By  on November 11, 2004

WASHINGTON — Apparel and textile imports from China drove global shipments to the U.S. in the twin sectors to the highest September and nine-month period on record.

The import picture was revealed Wednesday in the Commerce Department’s trade report that came as the Bush administration begins a full review of six safeguard petitions that seek to restrict Chinese imports.

While worldwide imports of textiles and apparel rose by 368.1 million square meters equivalent in September to 4.1 billion SME, Chinese exports to the U.S. increased by 295.1 million SME, a 36.7 percent jump to 1.09 billion SME. In the first nine months of the year, imports of apparel and textiles from China rose 45.9 percent, far surpassing the growth in global imports, to 8.7 billion SME. Global imports of textiles and apparel increased 10.6 percent to 35.1 billion SME for the year-to-date.
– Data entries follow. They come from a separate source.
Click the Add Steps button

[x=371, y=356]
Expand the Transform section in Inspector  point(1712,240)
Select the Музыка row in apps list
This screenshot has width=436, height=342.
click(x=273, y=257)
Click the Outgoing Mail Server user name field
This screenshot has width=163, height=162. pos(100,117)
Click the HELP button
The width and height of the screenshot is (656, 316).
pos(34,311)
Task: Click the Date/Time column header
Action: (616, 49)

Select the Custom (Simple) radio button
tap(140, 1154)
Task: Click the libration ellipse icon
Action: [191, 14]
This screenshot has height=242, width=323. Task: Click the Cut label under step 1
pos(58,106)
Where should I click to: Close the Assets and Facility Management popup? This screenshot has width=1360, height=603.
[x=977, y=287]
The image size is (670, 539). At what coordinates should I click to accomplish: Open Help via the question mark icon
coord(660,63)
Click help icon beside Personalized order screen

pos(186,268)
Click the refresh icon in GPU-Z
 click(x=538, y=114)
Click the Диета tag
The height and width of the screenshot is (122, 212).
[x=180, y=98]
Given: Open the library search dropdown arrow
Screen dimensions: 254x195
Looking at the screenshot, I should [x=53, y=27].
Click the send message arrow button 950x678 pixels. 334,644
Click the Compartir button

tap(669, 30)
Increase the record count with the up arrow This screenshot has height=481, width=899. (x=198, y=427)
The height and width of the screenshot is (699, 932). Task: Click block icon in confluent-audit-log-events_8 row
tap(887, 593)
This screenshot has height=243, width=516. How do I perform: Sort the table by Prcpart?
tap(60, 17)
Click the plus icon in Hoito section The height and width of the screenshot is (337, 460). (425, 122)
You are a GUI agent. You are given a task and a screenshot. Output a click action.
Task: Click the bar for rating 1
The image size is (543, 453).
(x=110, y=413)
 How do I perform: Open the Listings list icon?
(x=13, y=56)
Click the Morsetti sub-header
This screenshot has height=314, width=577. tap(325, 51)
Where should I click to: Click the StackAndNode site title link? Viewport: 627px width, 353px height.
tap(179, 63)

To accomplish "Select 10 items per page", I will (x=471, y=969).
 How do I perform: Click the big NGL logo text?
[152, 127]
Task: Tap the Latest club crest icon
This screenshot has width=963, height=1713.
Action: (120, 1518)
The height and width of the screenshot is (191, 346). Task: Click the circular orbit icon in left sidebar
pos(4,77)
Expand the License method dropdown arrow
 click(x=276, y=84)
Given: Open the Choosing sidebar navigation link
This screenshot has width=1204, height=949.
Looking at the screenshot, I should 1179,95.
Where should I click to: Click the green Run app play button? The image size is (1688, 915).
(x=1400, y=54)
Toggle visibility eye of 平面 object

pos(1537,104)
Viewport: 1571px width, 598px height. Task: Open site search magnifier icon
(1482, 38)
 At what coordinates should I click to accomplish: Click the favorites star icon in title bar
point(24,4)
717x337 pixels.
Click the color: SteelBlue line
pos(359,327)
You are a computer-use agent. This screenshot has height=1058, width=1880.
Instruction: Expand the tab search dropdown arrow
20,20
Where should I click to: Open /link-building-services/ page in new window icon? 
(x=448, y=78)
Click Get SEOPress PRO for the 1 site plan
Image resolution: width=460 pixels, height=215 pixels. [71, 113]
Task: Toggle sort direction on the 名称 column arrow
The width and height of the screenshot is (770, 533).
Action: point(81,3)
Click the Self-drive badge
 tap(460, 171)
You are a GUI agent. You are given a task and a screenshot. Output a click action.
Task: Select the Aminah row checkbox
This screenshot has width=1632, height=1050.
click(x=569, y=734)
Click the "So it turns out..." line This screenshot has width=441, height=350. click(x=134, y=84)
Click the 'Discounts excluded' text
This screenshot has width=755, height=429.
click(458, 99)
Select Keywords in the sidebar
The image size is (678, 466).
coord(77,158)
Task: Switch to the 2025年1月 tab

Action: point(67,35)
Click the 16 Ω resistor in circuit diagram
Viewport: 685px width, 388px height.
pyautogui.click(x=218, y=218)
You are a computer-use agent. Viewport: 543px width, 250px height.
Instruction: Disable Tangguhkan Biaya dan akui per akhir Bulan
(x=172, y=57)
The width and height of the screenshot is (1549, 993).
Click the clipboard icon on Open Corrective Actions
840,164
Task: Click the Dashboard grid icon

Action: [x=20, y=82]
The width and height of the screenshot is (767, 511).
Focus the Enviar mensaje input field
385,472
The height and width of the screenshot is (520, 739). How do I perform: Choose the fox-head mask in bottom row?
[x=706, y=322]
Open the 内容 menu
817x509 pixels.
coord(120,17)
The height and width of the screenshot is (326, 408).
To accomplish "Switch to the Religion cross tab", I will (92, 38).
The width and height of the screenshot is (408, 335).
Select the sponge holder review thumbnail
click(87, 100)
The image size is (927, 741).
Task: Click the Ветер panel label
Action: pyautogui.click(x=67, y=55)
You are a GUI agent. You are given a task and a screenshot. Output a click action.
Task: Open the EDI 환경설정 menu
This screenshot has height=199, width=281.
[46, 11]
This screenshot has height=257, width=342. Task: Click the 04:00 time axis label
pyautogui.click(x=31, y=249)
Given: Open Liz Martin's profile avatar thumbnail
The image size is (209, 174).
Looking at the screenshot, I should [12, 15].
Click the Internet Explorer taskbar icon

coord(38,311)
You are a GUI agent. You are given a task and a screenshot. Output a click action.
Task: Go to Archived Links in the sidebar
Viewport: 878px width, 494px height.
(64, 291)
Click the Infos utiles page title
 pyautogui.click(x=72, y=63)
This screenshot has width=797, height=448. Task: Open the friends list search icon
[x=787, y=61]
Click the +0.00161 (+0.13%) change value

China continued to post its biggest import increases and dominate in categories no longer under quota, such as quilts and comforters, tablecloths and napkins, man-made fiber woven bags, luggage and infants’ wear. China controlled 24.2 percent of the apparel and textile import market in the U.S. for the year ended Sept. 30. In textiles, China had a 31.2 percent share of U.S. imports for the 12 months and had a 14.5 percent share in apparel.

Many of the top 10 suppliers of apparel and textiles to the U.S. showed strong penetration in the U.S. in the first three quarters of the year. Shipments from Mexico, the second largest textile and apparel supplier, rose 5.3 percent during that period, while imports from Pakistan, the fourth largest supplier, gained 11.9 percent. Exports to the U.S. advanced 14.3 percent from South Korea, 13.3 percent from India and 11.1 percent from Indonesia.

Other countries in the top 10 posted declines in imports for the year to date. Canada, the third-largest supplier, saw a 1.7 percent drop, Taiwan’s shipments were off 5.7 percent and Thailand posted a 0.3 percent dip.

The U.S. trade deficit for all goods narrowed in September to $51.6 billion due to a weakening dollar that boosted exports. For the first nine months, the apparel and textile trade deficit was $54.6 billion, a 6.7 percent gain from the year-ago period.